Dataset entries:
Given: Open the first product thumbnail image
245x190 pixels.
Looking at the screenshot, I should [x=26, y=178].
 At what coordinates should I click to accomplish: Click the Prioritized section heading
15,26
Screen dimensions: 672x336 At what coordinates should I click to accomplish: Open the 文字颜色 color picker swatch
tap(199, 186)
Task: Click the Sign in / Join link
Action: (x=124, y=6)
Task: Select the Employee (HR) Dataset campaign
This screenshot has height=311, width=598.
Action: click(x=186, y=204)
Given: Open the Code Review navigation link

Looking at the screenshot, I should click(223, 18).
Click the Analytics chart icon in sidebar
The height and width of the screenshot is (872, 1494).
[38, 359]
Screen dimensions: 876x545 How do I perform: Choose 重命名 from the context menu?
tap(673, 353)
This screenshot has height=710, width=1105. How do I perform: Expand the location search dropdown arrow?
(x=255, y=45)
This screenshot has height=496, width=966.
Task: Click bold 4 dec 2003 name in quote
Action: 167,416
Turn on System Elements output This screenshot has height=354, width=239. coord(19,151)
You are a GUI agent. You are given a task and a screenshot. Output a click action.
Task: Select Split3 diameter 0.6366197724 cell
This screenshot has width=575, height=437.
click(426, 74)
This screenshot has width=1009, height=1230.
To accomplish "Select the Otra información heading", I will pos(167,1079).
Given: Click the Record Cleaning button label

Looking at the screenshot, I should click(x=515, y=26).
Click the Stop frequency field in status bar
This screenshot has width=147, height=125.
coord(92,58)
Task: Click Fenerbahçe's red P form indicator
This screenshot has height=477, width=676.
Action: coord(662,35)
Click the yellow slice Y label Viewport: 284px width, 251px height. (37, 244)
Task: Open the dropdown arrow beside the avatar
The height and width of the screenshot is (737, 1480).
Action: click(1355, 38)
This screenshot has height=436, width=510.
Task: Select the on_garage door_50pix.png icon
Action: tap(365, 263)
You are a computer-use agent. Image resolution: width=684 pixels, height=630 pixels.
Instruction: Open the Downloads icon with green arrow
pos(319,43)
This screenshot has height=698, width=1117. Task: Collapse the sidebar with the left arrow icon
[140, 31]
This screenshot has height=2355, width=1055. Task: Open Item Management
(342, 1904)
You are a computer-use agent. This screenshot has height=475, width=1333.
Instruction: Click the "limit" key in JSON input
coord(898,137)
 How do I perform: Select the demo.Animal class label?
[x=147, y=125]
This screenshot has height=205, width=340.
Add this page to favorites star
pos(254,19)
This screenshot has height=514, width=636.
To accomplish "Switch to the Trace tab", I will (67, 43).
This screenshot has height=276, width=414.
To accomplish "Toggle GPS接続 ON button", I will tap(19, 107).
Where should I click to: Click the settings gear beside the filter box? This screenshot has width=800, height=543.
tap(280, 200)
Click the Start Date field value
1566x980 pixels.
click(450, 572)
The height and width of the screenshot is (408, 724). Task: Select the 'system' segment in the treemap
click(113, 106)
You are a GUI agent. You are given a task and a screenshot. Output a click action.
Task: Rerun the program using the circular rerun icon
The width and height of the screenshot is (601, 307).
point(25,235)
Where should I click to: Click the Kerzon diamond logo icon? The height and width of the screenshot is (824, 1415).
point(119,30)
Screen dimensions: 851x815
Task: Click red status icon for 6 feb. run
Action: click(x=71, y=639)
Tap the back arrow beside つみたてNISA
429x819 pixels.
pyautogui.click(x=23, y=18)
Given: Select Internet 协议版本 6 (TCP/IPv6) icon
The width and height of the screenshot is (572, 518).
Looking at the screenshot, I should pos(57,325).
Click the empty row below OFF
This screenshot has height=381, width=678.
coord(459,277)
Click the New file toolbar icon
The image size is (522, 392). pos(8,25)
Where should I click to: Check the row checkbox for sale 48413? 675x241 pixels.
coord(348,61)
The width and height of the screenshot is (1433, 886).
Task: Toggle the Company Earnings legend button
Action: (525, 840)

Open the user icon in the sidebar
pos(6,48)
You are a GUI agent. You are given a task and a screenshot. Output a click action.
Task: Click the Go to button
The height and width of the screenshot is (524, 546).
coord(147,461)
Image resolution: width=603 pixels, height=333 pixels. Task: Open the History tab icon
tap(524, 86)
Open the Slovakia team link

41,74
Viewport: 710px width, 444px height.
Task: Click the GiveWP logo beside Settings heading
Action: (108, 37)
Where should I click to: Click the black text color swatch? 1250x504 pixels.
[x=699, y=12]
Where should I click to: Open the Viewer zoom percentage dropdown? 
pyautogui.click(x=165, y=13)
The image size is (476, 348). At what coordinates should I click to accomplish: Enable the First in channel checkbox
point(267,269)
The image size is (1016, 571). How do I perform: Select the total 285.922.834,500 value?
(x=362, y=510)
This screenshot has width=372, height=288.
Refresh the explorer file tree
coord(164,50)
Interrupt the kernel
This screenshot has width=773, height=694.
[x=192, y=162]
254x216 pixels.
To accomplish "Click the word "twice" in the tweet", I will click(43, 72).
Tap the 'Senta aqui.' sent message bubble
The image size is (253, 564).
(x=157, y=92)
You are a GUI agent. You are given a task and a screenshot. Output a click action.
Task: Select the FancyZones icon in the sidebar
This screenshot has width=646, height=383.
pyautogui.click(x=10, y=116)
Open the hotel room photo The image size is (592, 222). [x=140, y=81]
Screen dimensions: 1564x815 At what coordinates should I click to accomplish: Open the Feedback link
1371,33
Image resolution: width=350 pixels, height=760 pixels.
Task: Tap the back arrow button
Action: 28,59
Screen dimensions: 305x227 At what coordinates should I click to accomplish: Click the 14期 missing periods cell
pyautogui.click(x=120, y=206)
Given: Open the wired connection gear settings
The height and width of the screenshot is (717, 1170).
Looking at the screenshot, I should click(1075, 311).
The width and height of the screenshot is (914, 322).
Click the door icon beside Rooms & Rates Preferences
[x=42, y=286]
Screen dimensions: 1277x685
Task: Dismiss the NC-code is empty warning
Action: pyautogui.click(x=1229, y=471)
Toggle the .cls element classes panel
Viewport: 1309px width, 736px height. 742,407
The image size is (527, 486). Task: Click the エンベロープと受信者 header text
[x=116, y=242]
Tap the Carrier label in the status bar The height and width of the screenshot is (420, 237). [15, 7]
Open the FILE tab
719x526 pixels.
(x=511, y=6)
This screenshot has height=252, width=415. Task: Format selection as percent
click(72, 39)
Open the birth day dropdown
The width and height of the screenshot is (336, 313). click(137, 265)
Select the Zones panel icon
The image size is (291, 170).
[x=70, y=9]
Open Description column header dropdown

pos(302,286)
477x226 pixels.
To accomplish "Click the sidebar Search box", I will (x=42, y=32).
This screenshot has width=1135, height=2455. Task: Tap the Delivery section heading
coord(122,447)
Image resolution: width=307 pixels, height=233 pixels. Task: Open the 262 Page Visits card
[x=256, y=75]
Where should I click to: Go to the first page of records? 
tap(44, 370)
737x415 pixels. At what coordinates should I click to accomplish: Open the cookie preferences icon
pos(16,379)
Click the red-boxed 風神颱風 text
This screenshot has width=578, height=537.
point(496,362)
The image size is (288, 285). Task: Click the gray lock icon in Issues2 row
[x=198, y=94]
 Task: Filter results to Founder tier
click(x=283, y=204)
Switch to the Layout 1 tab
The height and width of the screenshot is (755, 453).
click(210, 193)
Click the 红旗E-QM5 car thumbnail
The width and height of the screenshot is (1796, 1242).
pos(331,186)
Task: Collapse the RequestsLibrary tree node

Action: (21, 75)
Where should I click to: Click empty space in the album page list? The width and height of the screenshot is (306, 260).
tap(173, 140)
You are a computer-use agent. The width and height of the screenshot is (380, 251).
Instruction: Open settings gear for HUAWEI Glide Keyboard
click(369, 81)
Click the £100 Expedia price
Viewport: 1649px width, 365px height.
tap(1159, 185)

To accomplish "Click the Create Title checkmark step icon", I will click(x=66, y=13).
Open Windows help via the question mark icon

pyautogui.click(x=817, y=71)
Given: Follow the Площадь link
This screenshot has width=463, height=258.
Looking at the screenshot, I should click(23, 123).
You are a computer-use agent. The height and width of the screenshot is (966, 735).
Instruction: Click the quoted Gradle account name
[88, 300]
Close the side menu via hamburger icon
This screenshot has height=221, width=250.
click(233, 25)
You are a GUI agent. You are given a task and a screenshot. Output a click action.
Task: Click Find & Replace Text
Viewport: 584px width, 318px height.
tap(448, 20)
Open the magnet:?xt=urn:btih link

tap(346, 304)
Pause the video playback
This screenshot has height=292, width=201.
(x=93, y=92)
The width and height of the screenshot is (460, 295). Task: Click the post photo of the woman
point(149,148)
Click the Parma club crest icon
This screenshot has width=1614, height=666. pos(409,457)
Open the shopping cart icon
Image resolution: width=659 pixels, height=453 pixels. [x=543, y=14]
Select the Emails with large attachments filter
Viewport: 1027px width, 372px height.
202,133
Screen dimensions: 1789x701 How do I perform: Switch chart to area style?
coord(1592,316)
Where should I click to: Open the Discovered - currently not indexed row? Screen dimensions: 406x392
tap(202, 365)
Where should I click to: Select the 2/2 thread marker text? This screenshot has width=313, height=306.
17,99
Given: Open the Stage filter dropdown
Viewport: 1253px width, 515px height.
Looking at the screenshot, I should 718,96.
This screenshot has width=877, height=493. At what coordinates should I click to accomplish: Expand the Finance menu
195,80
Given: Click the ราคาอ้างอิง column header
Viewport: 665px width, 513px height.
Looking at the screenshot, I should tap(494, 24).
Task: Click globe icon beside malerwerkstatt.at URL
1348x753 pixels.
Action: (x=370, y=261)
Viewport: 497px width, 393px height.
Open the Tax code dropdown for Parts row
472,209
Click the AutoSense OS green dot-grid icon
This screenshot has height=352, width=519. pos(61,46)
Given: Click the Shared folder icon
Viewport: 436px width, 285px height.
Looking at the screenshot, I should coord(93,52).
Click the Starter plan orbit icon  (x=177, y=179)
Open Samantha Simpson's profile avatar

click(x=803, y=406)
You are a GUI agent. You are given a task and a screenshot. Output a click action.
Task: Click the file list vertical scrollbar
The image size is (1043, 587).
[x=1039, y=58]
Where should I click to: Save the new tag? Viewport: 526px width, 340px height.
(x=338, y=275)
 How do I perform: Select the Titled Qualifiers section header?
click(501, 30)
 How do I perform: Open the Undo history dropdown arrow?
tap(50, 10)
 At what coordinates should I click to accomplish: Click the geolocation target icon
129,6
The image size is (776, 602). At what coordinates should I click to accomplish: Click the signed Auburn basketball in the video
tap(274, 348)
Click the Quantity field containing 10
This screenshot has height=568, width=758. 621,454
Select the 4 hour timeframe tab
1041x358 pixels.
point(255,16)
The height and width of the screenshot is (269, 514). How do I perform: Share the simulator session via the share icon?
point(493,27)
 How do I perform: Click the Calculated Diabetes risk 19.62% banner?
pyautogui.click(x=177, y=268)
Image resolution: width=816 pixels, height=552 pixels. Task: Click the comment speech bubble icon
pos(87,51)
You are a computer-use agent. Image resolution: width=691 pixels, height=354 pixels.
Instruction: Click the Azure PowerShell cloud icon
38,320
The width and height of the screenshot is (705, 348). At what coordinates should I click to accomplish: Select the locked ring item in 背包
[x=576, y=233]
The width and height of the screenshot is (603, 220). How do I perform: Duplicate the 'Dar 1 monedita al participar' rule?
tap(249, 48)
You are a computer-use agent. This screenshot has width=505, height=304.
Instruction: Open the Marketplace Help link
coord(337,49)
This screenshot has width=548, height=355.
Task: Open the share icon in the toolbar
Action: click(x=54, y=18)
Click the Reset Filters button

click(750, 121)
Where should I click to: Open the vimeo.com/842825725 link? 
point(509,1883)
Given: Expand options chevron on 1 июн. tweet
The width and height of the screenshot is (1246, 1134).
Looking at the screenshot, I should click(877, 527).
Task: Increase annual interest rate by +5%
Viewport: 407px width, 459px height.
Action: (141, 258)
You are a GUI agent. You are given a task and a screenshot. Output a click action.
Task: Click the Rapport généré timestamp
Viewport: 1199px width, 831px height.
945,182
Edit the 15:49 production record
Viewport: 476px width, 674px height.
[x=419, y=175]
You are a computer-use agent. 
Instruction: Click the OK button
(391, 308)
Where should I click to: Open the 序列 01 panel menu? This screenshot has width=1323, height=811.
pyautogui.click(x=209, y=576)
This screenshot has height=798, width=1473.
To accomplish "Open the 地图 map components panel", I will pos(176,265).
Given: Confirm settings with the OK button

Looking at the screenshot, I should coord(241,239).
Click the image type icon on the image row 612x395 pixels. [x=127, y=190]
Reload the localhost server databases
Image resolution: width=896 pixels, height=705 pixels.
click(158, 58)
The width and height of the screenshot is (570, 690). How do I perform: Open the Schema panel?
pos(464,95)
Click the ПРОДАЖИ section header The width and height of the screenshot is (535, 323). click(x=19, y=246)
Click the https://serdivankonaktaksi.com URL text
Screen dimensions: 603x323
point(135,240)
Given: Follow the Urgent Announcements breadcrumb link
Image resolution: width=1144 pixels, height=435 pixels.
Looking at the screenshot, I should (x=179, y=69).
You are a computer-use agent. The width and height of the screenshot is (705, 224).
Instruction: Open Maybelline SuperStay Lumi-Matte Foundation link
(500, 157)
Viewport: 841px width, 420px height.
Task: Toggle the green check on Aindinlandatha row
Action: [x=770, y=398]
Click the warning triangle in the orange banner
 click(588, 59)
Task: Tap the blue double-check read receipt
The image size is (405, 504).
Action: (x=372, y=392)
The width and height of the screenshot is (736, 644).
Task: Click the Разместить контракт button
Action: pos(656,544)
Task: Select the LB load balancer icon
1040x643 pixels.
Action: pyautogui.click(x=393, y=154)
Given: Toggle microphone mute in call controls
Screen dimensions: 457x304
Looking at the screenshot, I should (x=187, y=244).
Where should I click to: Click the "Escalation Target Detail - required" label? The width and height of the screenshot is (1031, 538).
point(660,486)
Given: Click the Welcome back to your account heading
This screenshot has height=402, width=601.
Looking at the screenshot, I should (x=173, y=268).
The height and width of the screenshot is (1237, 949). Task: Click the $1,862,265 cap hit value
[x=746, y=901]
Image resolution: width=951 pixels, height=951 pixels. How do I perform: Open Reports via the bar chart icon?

#### Task brief
Where a line of the data contains "tweet", copy that line.

#### Your response
To accomplish "Click the word "twice" in the tweet", I will click(43, 72).
Given: Expand options chevron on 1 июн. tweet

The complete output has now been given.